In any case, eugenics fell dramatically out of favour among progressives in the 1940s because of its association with the Nazis and the 'Final Solution' and such views faded from mainstream debate.
But not entirely. In Edgbaston in 1974, the Conservative MP Keith Joseph made an infamous speech. He noted
a high and rising proportion of children born to mothers least fitted to bring children into the world and bring them up. They are born to mothers who were first pregnant in adolescence in social classes 4 and 5. Many of these girls are unmarried, many are deserted or divorced or soon will be. Some are of low intelligence, most of low educational attainment.
He argued that the result of these unsuitable mothers was an epidemic of 'problem children, the future unmarried mothers, delinquents, denizens of our borstals, subnormal educational establishments, prisons and hostels for drifters' and noted darkly that 'these mothers, the under-20s in many cases, single parents, from classes 4 and 5, are now producing a third of all births'. The implications that Joseph drew from this were apocalyptic: 'the balance of our population, our human stock is threatened [...] the nation moves towards degeneration'.
It is exactly the same concern expressed by Churchill sixty-four years earlier, in much the same language - and with the same solution:
proposals to extend birth control facilities to these classes of people, particularly the young unmarried mothers, evokes entirely understandable moral opposition. Is it not condoning immorality? I suppose it is. But which is the lesser evil, until we are able to remoralise whole groups and classes of people, undoing the harm done when already weak restraints on strong instincts are further weakened by permissiveness in television, in film, on bookstalls?
In other words, the population is threatened by degenerates and the only sensible solution is to prevent them from giving birth. Rightly, Keith Joseph was lambasted for his comments. His attempts to clarify and apologise only compounded his fault and the episode dealt a fatal blow to his widely-touted chances to take on the leadership of the Conservatives.

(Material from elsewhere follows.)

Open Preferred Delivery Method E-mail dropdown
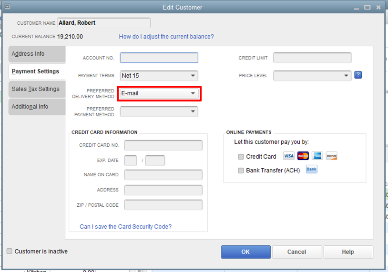Screen dimensions: 388x272 coord(159,93)
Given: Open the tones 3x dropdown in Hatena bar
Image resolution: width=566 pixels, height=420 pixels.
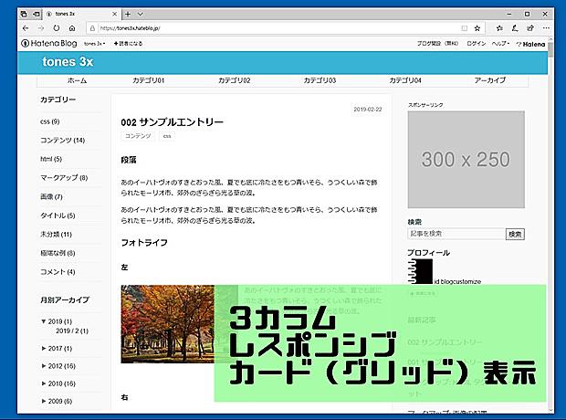Looking at the screenshot, I should 94,43.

The main beneficiary of his failure was his friend and colleague Margaret Thatcher, who assumed leadership of the economic right-wing of the party and got the leadership less than four months later. Joseph became a key advisor, in part through his personal advocacy, but also through his foundation of the economically liberal Centre of Policy Studies. The influence he had would go on to help Margaret Thatcher get elected in 1979 and bring about the most decisive shift rightward in British politics since the war.

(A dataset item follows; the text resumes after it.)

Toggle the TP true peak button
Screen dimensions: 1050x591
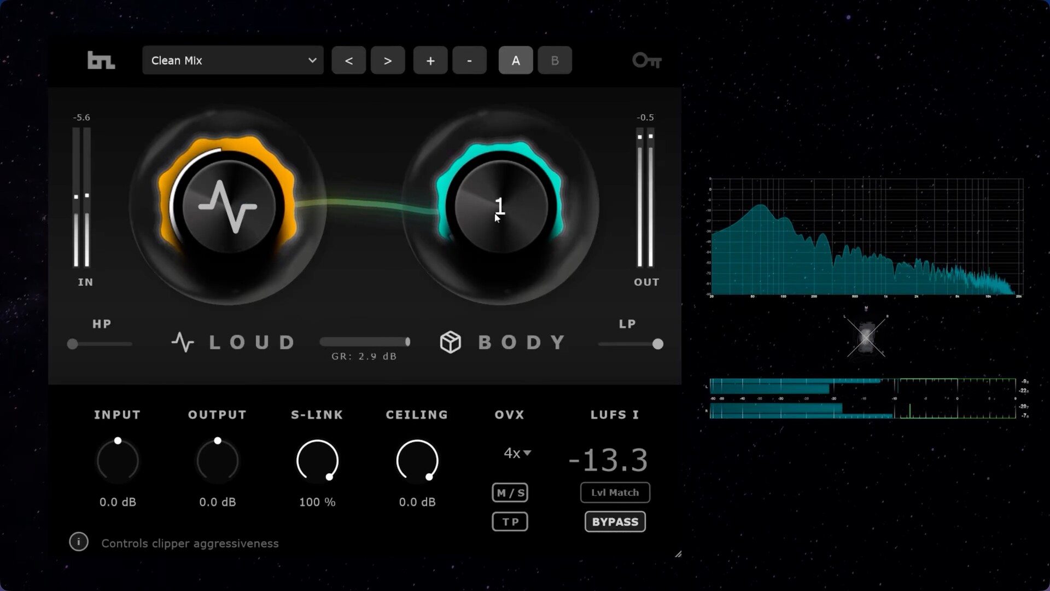(510, 522)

In some ways, this forestalled a different kind of rightward shift. In the unstable 1970s, various right-wing individuals spoke more and more openly about the possibility of a right-wing coup. Most of these people were delusional, but there was a eugenic aspect to their thinking. Eccentric millionaire John Aspinall - and his horrible associates Jimmy Goldsmith and Lord Lucan - liked to refer to the majority of human beings as 'the urban bio-mass'; in a review of a book about their circle, Christopher Bray notes: 'When Richard Nixon told him that a nuclear bomb could kill two million people, Aspinall expressed disappointment that the victims would be so few'. Thatcher never expressed views quite like this, but eugenics has never quite gone away.
Five years ago, the former deputy chairman of the Conservative Party, Howard Flight, who had just been ennobled by David Cameron, offered the Evening Standard thoughts on one unintended consequence of a strong welfare state:
We’re going to have a system where the middle classes are discouraged from breeding because it’s jolly expensive, but for those on benefit there is every incentive. Well, that’s not very sensible.
The same old tropes are here: describing human reproduction like the breeding of cattle; the quasi-racial division of classes; the worries about the middle classes being swamped by the fuckful feckless poor. Flight was, of course, forced to apologise.
And then we have yesterday's budget. One of its well-trailed provisions was to remove any increase in tax credits and housing benefits after a family has two children. This is a view that has been championed by Iain Duncan Smith, so you already know it's a nasty idea. But what does this mean? Why do this?
It comes hard on the heels of five or more years of tabloid scare stories about large working class families. The same old eugenic images are here: the lazy poor, their unrestrained appetites, their freakishly large families compared to middle class restraint: 'Hard-pressed families across the country sit round the kitchen table working out if they can afford another child,' explained a spokesman for the lying fascists The Taxpayers' Alliance, 'and nobody on benefits should be any different.'
But this isn't eugenics, is it? Putting a cap on benefits is very different from sterilising the poor. Of course it is. It's not the same. But the effect is the same. Note something: they haven't made this retrospective. Any family claiming for more than two children already can continue to do so. The policy kicks in in April 2017. Why? Presumably because it would be unfair to cut the benefits of people who have already made the decision to have these children. But you know what? That's an admission that this is a policy designed to change people's decisions. It's a policy designed to stop the poor from having so many babies.
Churchill and Aspinall were ignored. Keith Joseph and Howard Flight were censured. Who will stand up and name this new policy for what it is? A new economic eugenics.